EXERCISE GOAL
In the records below, find the line that contains "サポート [button] (24, 2388)" and the line that contains "Termékinformáció (223, 183)". Set down exactly those lines and every line between them, and nothing more.

[[ SUPPLIED MATERIAL, beginning ]]

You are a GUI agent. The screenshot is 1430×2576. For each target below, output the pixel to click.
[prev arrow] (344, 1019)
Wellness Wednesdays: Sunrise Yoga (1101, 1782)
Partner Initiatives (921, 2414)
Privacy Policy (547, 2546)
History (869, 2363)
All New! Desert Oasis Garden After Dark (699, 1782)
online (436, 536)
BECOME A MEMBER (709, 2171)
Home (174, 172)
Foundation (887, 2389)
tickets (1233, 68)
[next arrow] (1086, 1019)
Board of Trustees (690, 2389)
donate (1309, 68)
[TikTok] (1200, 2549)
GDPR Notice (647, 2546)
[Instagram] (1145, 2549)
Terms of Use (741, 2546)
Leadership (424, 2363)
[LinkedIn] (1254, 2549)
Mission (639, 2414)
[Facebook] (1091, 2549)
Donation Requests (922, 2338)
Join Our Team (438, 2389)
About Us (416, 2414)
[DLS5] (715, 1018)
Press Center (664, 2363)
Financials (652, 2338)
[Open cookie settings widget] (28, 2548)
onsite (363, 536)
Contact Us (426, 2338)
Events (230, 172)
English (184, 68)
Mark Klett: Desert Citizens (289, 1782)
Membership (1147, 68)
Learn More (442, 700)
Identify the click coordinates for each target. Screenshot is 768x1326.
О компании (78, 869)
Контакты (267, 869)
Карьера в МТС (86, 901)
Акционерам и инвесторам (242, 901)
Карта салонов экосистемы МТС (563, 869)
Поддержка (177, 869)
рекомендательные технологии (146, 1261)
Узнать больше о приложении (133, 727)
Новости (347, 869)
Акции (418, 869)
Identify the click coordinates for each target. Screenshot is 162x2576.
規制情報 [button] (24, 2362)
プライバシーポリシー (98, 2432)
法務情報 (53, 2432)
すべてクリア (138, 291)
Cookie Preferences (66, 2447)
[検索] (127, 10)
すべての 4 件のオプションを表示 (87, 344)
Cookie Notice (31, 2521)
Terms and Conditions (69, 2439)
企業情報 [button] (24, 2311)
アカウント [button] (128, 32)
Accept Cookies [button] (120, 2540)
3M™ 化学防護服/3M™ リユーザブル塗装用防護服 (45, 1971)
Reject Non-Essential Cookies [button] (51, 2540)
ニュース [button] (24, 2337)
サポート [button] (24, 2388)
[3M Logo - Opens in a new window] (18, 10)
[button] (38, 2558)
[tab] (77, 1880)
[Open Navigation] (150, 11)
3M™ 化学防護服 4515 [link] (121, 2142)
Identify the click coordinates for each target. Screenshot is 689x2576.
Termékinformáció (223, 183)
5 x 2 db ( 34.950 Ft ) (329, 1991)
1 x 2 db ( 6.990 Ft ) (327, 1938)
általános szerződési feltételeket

[[ SUPPLIED MATERIAL, end ]]

RESPONSE TO THIS TASK
サポート [button] (24, 2388)
[3M Logo - Opens in a new window] (18, 10)
[button] (38, 2558)
[tab] (77, 1880)
[Open Navigation] (150, 11)
3M™ 化学防護服 4515 [link] (121, 2142)
Identify the click coordinates for each target. Screenshot is 689x2576.
Termékinformáció (223, 183)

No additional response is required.